To do:
Down to the last line, set the entries down again exactly.

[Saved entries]
▬▬▬▬▬▬▬▬▬▬
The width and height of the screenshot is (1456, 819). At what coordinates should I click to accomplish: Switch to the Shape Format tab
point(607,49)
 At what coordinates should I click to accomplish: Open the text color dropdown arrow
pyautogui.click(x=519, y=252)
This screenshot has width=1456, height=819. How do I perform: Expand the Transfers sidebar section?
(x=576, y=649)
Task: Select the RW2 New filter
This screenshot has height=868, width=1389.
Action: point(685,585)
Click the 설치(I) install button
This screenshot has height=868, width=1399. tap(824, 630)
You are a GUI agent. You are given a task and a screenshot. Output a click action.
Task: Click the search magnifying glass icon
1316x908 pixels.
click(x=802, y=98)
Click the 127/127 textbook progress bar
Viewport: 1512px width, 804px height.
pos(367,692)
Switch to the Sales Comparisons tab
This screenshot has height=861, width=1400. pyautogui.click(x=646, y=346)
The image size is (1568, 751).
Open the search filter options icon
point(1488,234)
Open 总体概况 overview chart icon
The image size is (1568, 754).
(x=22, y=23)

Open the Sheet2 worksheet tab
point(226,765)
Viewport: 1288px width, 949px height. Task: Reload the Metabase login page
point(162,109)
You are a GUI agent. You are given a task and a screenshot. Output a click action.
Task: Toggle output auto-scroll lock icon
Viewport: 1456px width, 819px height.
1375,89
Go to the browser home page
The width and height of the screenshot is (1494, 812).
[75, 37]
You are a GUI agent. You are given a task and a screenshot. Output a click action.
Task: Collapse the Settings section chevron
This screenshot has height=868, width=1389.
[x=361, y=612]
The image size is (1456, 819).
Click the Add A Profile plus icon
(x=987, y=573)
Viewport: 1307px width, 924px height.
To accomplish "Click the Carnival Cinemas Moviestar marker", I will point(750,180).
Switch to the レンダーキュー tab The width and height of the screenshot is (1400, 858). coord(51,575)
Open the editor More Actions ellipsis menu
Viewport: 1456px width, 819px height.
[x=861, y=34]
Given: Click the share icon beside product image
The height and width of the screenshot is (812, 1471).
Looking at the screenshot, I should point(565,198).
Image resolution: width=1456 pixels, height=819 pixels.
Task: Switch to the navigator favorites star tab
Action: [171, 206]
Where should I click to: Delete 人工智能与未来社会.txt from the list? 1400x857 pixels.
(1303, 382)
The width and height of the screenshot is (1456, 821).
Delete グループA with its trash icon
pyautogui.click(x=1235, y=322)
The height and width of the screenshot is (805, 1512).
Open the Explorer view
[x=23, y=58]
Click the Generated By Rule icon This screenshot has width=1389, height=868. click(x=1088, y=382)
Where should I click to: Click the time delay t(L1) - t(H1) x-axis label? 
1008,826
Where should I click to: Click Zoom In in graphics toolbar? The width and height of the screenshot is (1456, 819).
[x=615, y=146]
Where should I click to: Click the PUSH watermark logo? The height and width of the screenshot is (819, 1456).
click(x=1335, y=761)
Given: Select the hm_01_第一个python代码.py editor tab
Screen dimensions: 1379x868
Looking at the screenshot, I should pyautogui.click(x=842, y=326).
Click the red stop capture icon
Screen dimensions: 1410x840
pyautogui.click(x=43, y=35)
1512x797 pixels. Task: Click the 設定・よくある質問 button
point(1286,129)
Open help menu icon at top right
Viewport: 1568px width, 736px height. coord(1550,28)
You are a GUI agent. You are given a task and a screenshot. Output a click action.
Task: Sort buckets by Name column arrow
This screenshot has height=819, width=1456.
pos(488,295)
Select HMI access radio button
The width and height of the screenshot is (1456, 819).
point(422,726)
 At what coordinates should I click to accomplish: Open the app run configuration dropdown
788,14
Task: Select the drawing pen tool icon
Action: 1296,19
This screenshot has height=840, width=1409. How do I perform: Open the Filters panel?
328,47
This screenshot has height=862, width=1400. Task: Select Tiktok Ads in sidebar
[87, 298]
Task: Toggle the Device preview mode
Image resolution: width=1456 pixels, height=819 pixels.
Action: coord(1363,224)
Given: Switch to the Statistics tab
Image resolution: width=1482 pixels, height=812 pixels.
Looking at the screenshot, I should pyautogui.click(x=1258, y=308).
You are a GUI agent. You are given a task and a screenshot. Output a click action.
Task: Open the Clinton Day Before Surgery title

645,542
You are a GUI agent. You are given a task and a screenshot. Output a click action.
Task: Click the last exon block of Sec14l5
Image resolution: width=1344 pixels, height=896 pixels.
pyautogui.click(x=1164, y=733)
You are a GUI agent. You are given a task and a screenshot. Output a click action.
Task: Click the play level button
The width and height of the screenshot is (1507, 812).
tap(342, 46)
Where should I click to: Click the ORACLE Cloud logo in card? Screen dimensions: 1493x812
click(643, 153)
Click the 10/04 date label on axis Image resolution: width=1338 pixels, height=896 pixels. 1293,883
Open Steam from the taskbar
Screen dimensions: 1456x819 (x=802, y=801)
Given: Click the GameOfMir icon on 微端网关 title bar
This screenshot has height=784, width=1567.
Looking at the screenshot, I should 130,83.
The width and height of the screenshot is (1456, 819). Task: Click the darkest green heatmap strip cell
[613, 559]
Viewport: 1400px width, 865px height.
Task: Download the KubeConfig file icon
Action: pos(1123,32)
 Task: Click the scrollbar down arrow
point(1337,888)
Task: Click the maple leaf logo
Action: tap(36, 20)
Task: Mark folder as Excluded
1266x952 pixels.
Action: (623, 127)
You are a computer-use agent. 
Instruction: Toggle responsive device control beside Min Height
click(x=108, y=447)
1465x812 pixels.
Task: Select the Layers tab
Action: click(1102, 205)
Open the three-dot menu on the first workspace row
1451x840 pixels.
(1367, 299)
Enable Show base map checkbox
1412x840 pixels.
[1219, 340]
▬▬▬▬▬▬▬▬▬▬
Task response:
The width and height of the screenshot is (1456, 819). At what coordinates should I click to accomplish: Switch to the Shape Format tab
point(607,49)
 At what coordinates should I click to accomplish: Open the text color dropdown arrow
pyautogui.click(x=519, y=252)
This screenshot has width=1456, height=819. How do I perform: Expand the Transfers sidebar section?
(x=576, y=649)
Task: Select the RW2 New filter
This screenshot has height=868, width=1389.
Action: point(685,585)
Click the 설치(I) install button
This screenshot has height=868, width=1399. tap(824, 630)
You are a GUI agent. You are given a task and a screenshot. Output a click action.
Task: Click the search magnifying glass icon
1316x908 pixels.
click(x=802, y=98)
Click the 127/127 textbook progress bar
Viewport: 1512px width, 804px height.
pos(367,692)
Switch to the Sales Comparisons tab
This screenshot has height=861, width=1400. pyautogui.click(x=646, y=346)
The image size is (1568, 751).
Open the search filter options icon
point(1488,234)
Open 总体概况 overview chart icon
The image size is (1568, 754).
(x=22, y=23)

Open the Sheet2 worksheet tab
point(226,765)
Viewport: 1288px width, 949px height. Task: Reload the Metabase login page
point(162,109)
You are a GUI agent. You are given a task and a screenshot. Output a click action.
Task: Toggle output auto-scroll lock icon
Viewport: 1456px width, 819px height.
1375,89
Go to the browser home page
The width and height of the screenshot is (1494, 812).
[75, 37]
You are a GUI agent. You are given a task and a screenshot. Output a click action.
Task: Collapse the Settings section chevron
This screenshot has height=868, width=1389.
[x=361, y=612]
The image size is (1456, 819).
Click the Add A Profile plus icon
(x=987, y=573)
Viewport: 1307px width, 924px height.
To accomplish "Click the Carnival Cinemas Moviestar marker", I will point(750,180).
Switch to the レンダーキュー tab The width and height of the screenshot is (1400, 858). coord(51,575)
Open the editor More Actions ellipsis menu
Viewport: 1456px width, 819px height.
[x=861, y=34]
Given: Click the share icon beside product image
The height and width of the screenshot is (812, 1471).
Looking at the screenshot, I should point(565,198).
Image resolution: width=1456 pixels, height=819 pixels.
Task: Switch to the navigator favorites star tab
Action: [171, 206]
Where should I click to: Delete 人工智能与未来社会.txt from the list? 1400x857 pixels.
(1303, 382)
The width and height of the screenshot is (1456, 821).
Delete グループA with its trash icon
pyautogui.click(x=1235, y=322)
The height and width of the screenshot is (805, 1512).
Open the Explorer view
[x=23, y=58]
Click the Generated By Rule icon This screenshot has width=1389, height=868. click(x=1088, y=382)
Where should I click to: Click the time delay t(L1) - t(H1) x-axis label? 
1008,826
Where should I click to: Click Zoom In in graphics toolbar? The width and height of the screenshot is (1456, 819).
[x=615, y=146]
Where should I click to: Click the PUSH watermark logo? The height and width of the screenshot is (819, 1456).
click(x=1335, y=761)
Given: Select the hm_01_第一个python代码.py editor tab
Screen dimensions: 1379x868
Looking at the screenshot, I should pyautogui.click(x=842, y=326).
Click the red stop capture icon
Screen dimensions: 1410x840
pyautogui.click(x=43, y=35)
1512x797 pixels. Task: Click the 設定・よくある質問 button
point(1286,129)
Open help menu icon at top right
Viewport: 1568px width, 736px height. coord(1550,28)
You are a GUI agent. You are given a task and a screenshot. Output a click action.
Task: Sort buckets by Name column arrow
This screenshot has height=819, width=1456.
pos(488,295)
Select HMI access radio button
The width and height of the screenshot is (1456, 819).
point(422,726)
 At what coordinates should I click to accomplish: Open the app run configuration dropdown
788,14
Task: Select the drawing pen tool icon
Action: 1296,19
This screenshot has height=840, width=1409. How do I perform: Open the Filters panel?
328,47
This screenshot has height=862, width=1400. Task: Select Tiktok Ads in sidebar
[87, 298]
Task: Toggle the Device preview mode
Image resolution: width=1456 pixels, height=819 pixels.
Action: coord(1363,224)
Given: Switch to the Statistics tab
Image resolution: width=1482 pixels, height=812 pixels.
Looking at the screenshot, I should pyautogui.click(x=1258, y=308).
You are a GUI agent. You are given a task and a screenshot. Output a click action.
Task: Open the Clinton Day Before Surgery title

645,542
You are a GUI agent. You are given a task and a screenshot. Output a click action.
Task: Click the last exon block of Sec14l5
Image resolution: width=1344 pixels, height=896 pixels.
pyautogui.click(x=1164, y=733)
You are a GUI agent. You are given a task and a screenshot. Output a click action.
Task: Click the play level button
The width and height of the screenshot is (1507, 812).
tap(342, 46)
Where should I click to: Click the ORACLE Cloud logo in card? Screen dimensions: 1493x812
click(643, 153)
Click the 10/04 date label on axis Image resolution: width=1338 pixels, height=896 pixels. 1293,883
Open Steam from the taskbar
Screen dimensions: 1456x819 (x=802, y=801)
Given: Click the GameOfMir icon on 微端网关 title bar
This screenshot has height=784, width=1567.
Looking at the screenshot, I should 130,83.
The width and height of the screenshot is (1456, 819). Task: Click the darkest green heatmap strip cell
[613, 559]
Viewport: 1400px width, 865px height.
Task: Download the KubeConfig file icon
Action: pos(1123,32)
 Task: Click the scrollbar down arrow
point(1337,888)
Task: Click the maple leaf logo
Action: tap(36, 20)
Task: Mark folder as Excluded
1266x952 pixels.
Action: (623, 127)
You are a computer-use agent. 
Instruction: Toggle responsive device control beside Min Height
click(x=108, y=447)
1465x812 pixels.
Task: Select the Layers tab
Action: click(1102, 205)
Open the three-dot menu on the first workspace row
1451x840 pixels.
(1367, 299)
Enable Show base map checkbox
1412x840 pixels.
[1219, 340]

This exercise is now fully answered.